Article:
◆ ◆ ◆

I’ve agreed with much of the things you’ve said…Since you’ve began posting…This statement is where we diverge…I believe the last bit…you have to be conditioned, you do have to throw regularly…but thinking that 100 pitches won’t wear out the vast majority of pitchers is just simply not true…heck my son has always thrown CG’s…I mean since he was 12, he’s in the 90’s in velo (He’s also a monster conditioner and I would venture that not many throw as much as he and I do…just not 100 pitch, game intensity x2 pens per week), and there is no way that the people who he’s worked with…any of em…would want him throwing 2 100 pitch pens in a week…and then throwing a CG.
When he has extended…and I’m referring to in a huge competitive setting going 8 or 9 in a High School outing or having to pitch 2 games a week during the college season…he’s done it via adrenal rush and…every single time…he’s said he could have gone more but the next day was really tough.
Saying they shouldn’t be tired…tells me you’ve not been on the bump…pitching competitively in the heat of summer…I don’t care who it is…they get tired…heck Maddux got tired and he cruised…Jamie Moyer gets tired…and it ain’t heat.

◆ ◆ ◆

Objective 1:
Print the passage of the pitching post that begins at the words that have "Saying they shouldn’t" and stops after "it ain’t heat.".
Objective 2:
In the pitching post, what has the son said every time after an extended outing?
Objective 3:
Go on with the pitching post from its last sentence.

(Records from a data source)
◆ ◆ ◆

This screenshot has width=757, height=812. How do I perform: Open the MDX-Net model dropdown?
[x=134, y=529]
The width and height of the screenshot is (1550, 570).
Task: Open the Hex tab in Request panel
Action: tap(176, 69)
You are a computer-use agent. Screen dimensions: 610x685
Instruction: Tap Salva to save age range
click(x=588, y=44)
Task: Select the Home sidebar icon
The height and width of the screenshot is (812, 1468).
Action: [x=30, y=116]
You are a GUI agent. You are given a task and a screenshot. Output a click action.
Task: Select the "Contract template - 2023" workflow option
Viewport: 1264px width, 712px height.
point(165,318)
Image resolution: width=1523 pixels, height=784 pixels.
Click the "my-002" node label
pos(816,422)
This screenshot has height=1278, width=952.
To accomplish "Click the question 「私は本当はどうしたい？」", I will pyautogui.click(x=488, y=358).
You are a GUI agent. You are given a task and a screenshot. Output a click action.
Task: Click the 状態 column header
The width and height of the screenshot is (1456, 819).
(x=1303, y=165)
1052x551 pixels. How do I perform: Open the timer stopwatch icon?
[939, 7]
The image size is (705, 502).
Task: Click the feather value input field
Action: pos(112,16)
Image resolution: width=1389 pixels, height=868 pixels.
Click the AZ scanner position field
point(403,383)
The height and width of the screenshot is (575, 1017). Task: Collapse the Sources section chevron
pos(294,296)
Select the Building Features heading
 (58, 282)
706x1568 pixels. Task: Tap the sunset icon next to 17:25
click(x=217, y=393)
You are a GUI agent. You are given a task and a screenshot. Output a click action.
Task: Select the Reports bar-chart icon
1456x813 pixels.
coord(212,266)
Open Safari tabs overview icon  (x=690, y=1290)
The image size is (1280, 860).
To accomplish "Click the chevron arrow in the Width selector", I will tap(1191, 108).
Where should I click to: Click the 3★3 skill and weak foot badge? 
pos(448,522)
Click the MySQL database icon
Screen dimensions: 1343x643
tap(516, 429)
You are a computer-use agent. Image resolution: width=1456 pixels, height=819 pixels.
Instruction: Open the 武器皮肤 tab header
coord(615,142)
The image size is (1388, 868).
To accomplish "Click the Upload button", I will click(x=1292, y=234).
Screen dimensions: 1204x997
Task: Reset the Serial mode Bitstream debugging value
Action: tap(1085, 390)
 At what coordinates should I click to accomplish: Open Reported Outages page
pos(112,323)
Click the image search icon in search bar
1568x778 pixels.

◆ ◆ ◆

Task output 1:
Saying they shouldn’t be tired…tells me you’ve not been on the bump…pitching competitively in the heat of summer…I don’t care who it is…they get tired…heck Maddux got tired and he cruised…Jamie Moyer gets tired…and it ain’t heat.

Task output 2:
He said he could have gone more, but the next day was really tough.

Task output 3:
As to pitch counts…I personally sneer at them…as I grew up in an era berift of arm injury and chock full of complete games…the stud pitched until it was won or lost…Gibson, Jenkins, Palmer, Seaver…today? The norm is pitch counts, I deal with it as a part of the game…don’t like it…but I don’t like rain much either…something we have to deal with, don’t see it really changing.


#18

I’m like Barbara Mandrell (???) I used Pitch Counts when Pitch Counts weren’t cool. 8) But I didn’t use them like they are used today. More like a crutch! I knew what my son was capable of based on his general health, how he looked on the mound, what we had planned in the near future and what his performance was in the recent past. I used to keep track of every pitch so I could go back and recreate a bad inning or a good one and find out what went wrong or right. In this way I was able to keep a real finger on his pulse so to speak, rather than rely on him to come tell me his arm hurt, when it was too late. Of course, there came a time when other coaches used him like a paper towel and just discarded him when they were done. That’s when all that modeling proper conditioning and arm care comes in handy and hopefully your son keeps track just like you used to. Bullpens were never at real game intensity. That’s a place where we worked on repeating your mechanics, hitting your spots, and getting some confidence in a new pitch. The day before a game, a short bullpen just to get a feel for your pitches and you are ready to paint the picture tomorrow.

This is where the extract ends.